Records for processing START
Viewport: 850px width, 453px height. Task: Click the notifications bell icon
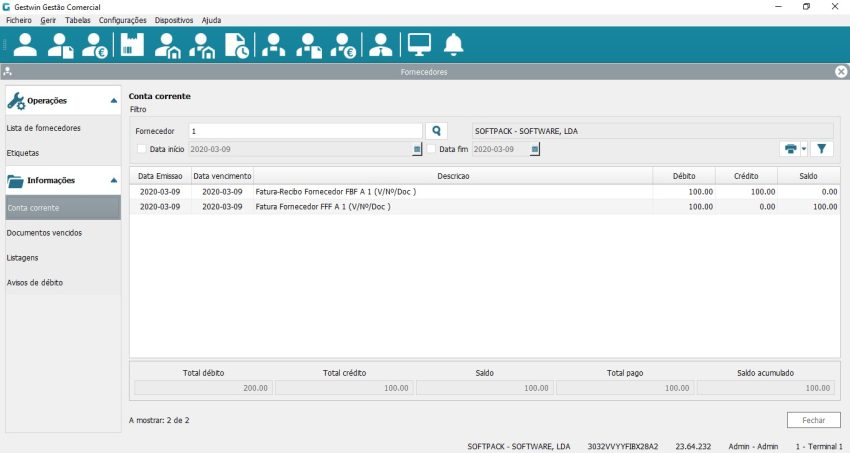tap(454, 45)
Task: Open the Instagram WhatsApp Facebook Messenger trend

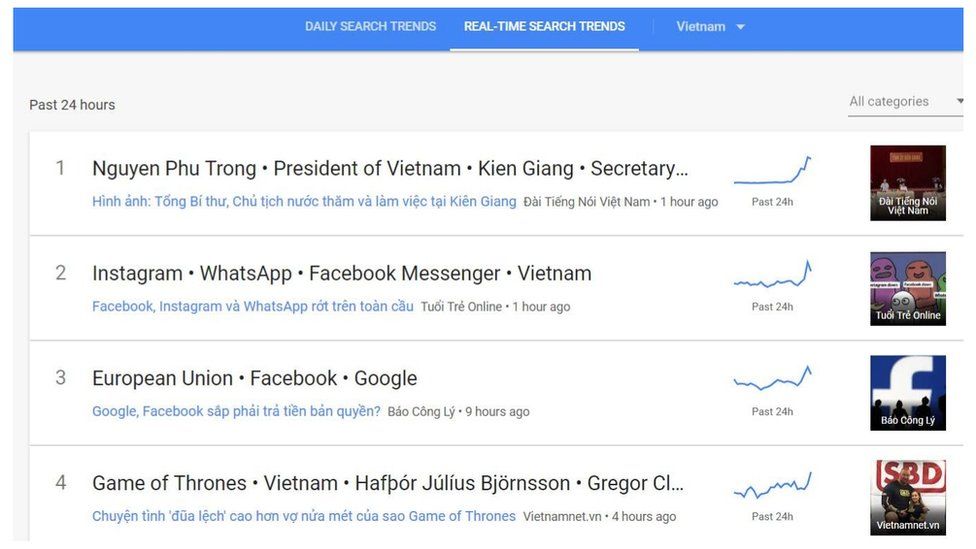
Records for processing END
Records for processing START
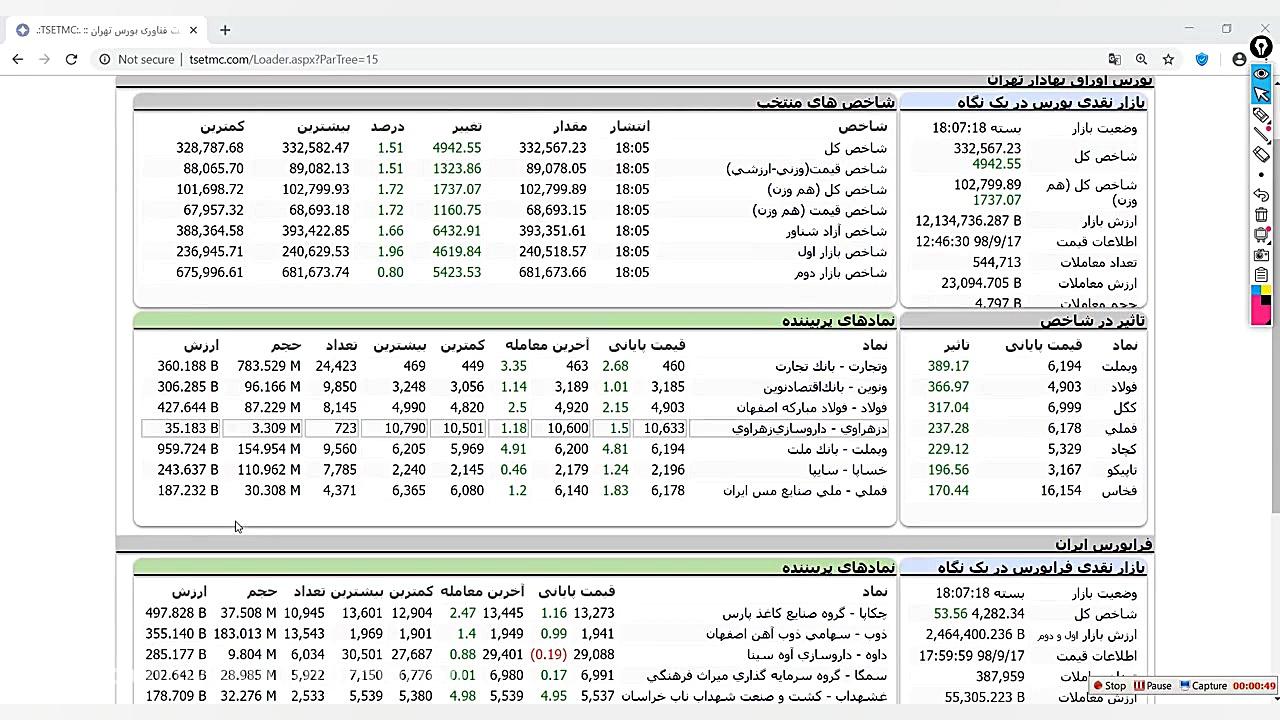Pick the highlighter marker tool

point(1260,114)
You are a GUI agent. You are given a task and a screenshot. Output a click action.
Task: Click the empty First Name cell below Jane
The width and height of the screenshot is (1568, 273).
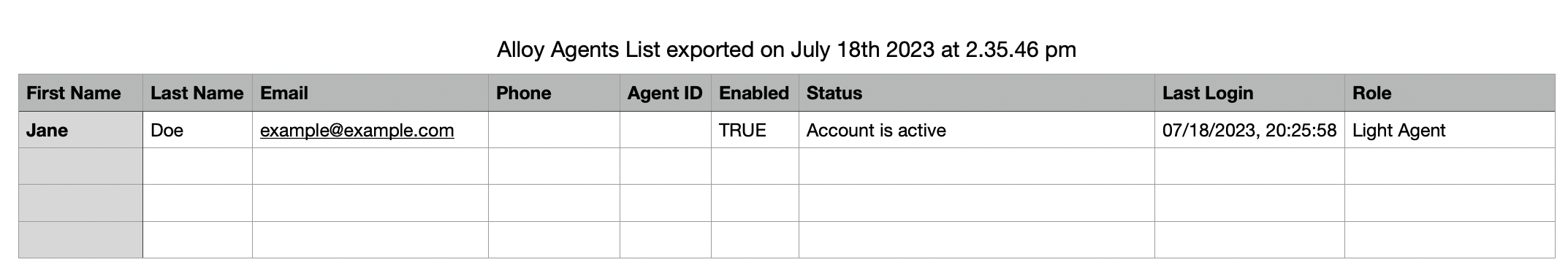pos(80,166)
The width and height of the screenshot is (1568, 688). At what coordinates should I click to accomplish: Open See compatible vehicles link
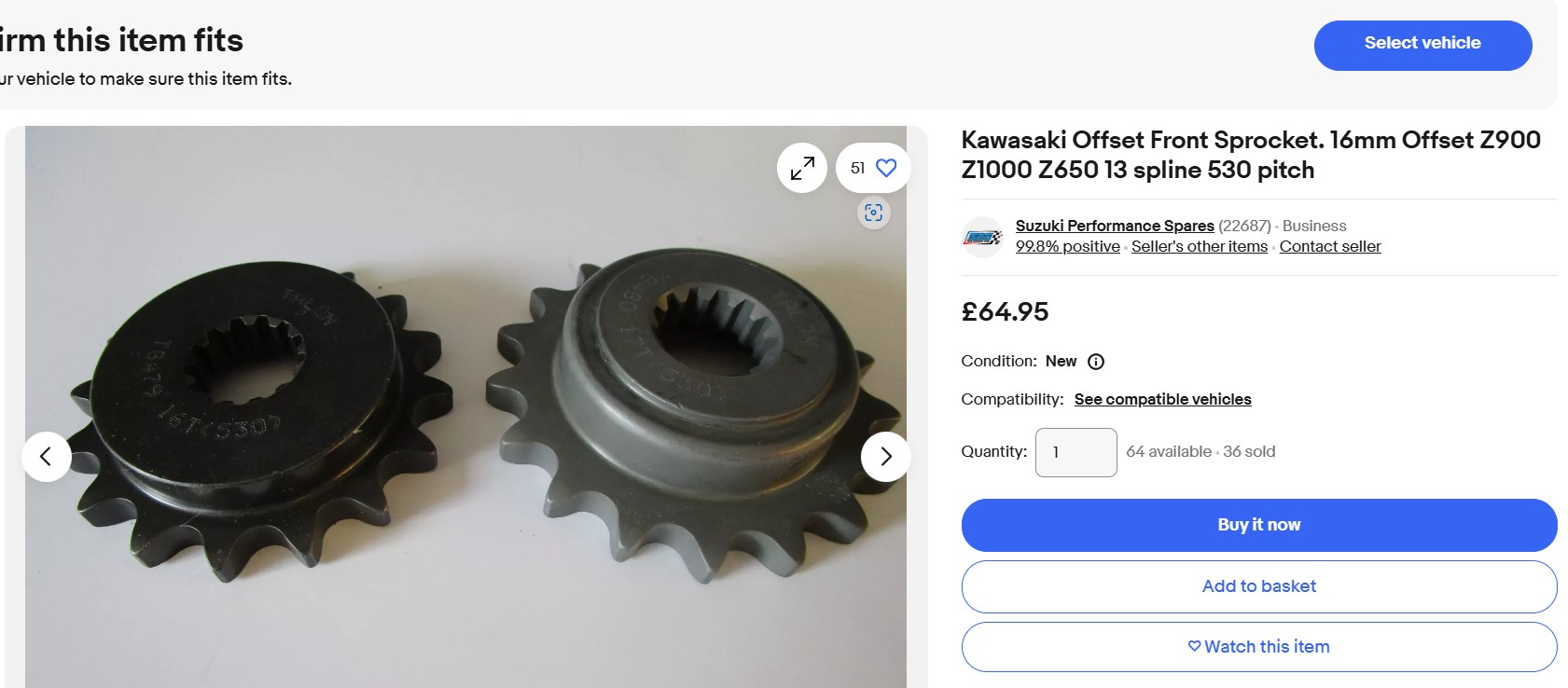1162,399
Records for processing END
Records for processing START
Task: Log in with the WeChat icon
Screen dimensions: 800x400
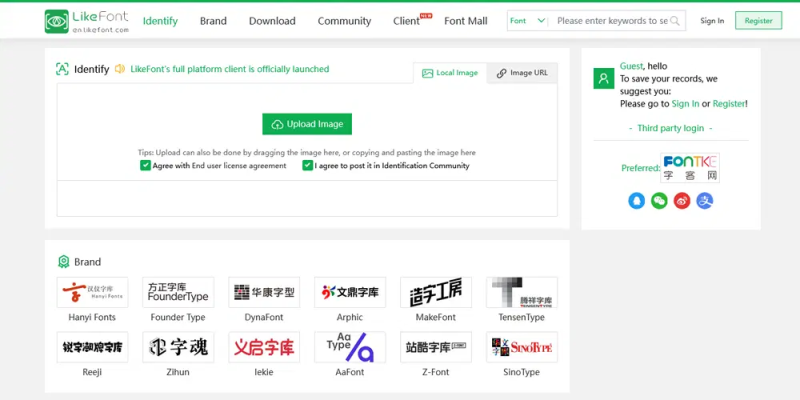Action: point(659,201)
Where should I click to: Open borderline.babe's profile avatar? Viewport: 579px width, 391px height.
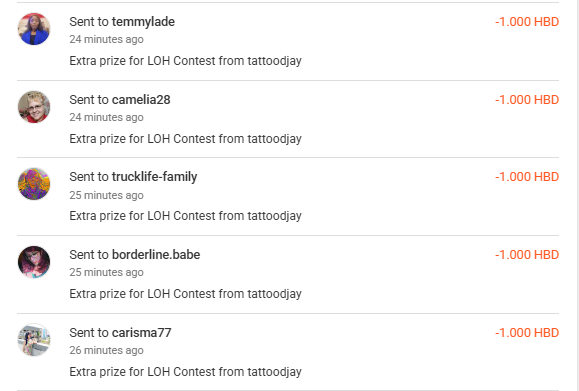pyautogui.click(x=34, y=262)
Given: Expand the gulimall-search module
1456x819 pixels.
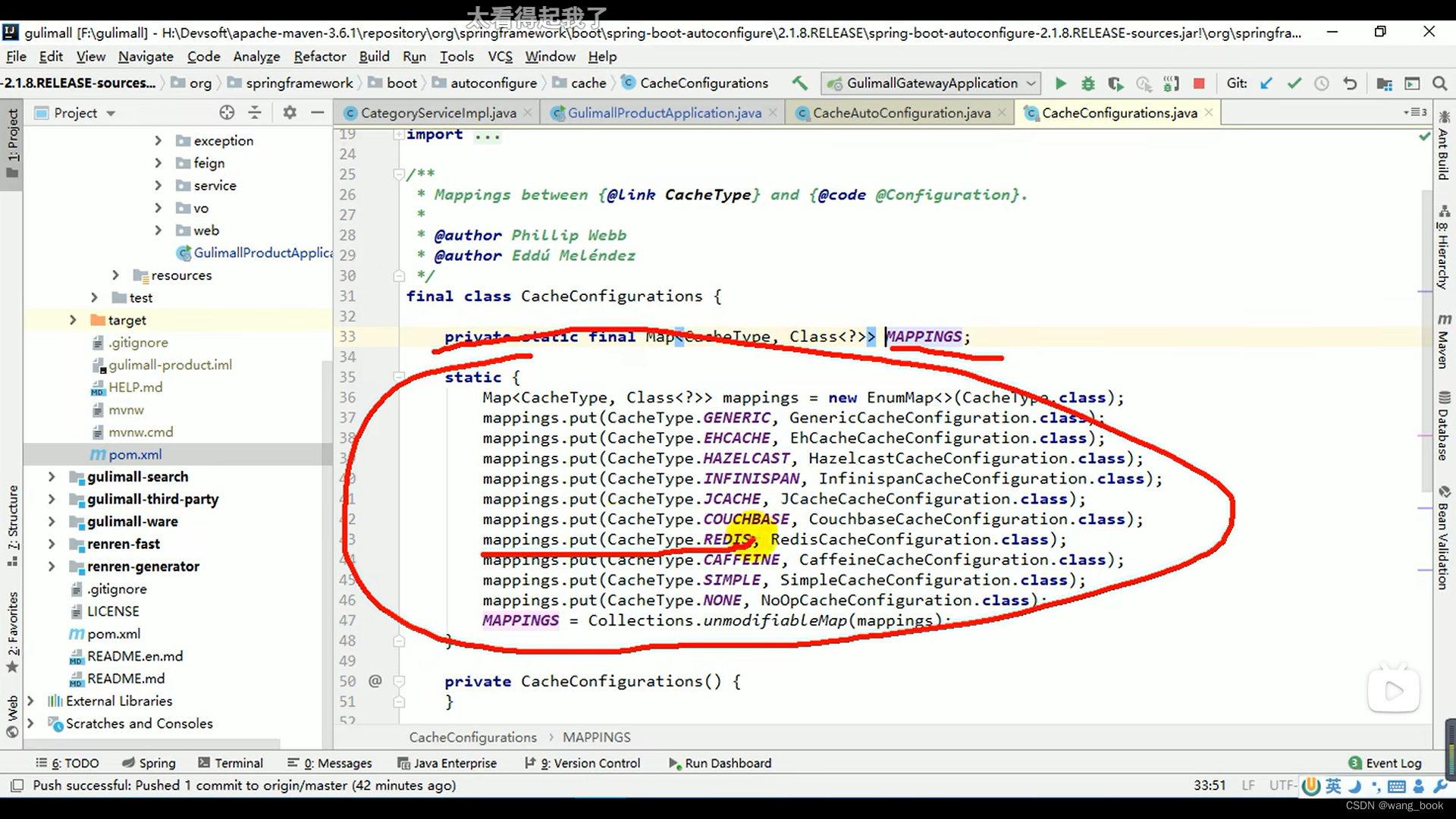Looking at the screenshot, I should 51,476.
Records for processing END
Try it:
Starting with the line that has "Viewport: 850px width, 453px" and ending with the line that has "Task: Open the", repeat the lines above exactly, omitting every picture.

Task result:
Viewport: 850px width, 453px height. Task: Click the notifications bell icon
tap(454, 45)
Task: Open the Instagram WhatsApp Facebook Messenger trend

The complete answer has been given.